I'll admit it — I was instantly hooked when I first saw those AI-generated action figures popping up online.
As a lifelong collector of actual action figures — yes, the kind that smells like childhood and comes with weapons you immediately lose — I was ready to turn myself into a boxed digital hero. The nostalgia was real. The potential was exciting. And so, I dove in.
I did the work.
I refined the prompts.
I tweaked every detail to get the lighting, textures, and facial expressions right.
And let me tell you — the result was terrific. It looked like something straight off the shelf of a dystopian toy store. It's gritty, cinematic, and just the right amount of over-the-top. I had officially become an AI-crafted action figure, and it felt cool.

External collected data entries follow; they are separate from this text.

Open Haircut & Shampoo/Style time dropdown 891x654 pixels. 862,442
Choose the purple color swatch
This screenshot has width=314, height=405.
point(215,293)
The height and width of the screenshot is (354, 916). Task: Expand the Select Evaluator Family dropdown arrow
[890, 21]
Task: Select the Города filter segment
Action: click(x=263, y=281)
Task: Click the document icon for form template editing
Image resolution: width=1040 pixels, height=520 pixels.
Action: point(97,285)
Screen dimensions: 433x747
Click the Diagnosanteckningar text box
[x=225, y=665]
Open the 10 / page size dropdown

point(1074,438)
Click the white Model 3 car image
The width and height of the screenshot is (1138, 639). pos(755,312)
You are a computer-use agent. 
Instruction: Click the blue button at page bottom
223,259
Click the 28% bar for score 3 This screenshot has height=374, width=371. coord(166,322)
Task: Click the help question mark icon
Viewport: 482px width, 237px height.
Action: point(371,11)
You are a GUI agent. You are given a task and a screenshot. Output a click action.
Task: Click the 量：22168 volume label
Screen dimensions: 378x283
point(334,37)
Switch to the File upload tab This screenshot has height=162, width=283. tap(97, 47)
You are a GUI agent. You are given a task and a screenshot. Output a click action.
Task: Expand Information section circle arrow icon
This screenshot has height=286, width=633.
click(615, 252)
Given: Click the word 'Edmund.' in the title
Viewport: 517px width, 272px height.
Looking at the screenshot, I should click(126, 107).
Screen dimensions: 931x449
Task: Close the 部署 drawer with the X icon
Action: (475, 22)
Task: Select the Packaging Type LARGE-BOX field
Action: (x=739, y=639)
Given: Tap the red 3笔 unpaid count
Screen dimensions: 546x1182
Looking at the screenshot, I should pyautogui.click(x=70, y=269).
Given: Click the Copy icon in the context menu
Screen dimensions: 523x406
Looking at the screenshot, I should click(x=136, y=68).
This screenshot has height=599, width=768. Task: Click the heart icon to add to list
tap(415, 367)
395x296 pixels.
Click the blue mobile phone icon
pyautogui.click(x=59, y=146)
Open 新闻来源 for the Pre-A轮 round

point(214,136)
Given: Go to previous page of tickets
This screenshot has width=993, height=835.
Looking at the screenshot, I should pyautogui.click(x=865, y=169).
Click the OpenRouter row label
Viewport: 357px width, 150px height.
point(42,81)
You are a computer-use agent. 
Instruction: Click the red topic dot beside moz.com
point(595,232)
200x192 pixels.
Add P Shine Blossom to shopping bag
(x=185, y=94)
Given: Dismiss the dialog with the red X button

But then something strange happened:
I didn't post it, not because I forgot, Not because I was shy.
But because somewhere between refining the image and watching dozens of nearly identical ones flood my feed… the excitement vanished.
Suddenly, the magic was gone.
Not because mine wasn't good enough but because it lost its shine when it became too easy.
Everyone was doing it, but not in the "look at this amazing thing we're all contributing to" way. It was more like "copy, paste, prompt, post."
No story. No twist. There is no purpose beyond aesthetics.
And that's when I realized:
This isn't about how amazing AI can make things look anymore. We're past that. AI can wow — we know that.
The question now is: What are we doing with it? Why are we doing it?
No one is amazing anymore in a world where everyone can do amazing things.
As designers, we must strive to create work that stands out from the impressive things AI can produce. We need to develop ideas beyond the initial "wow" factor that AI offers that will make the difference.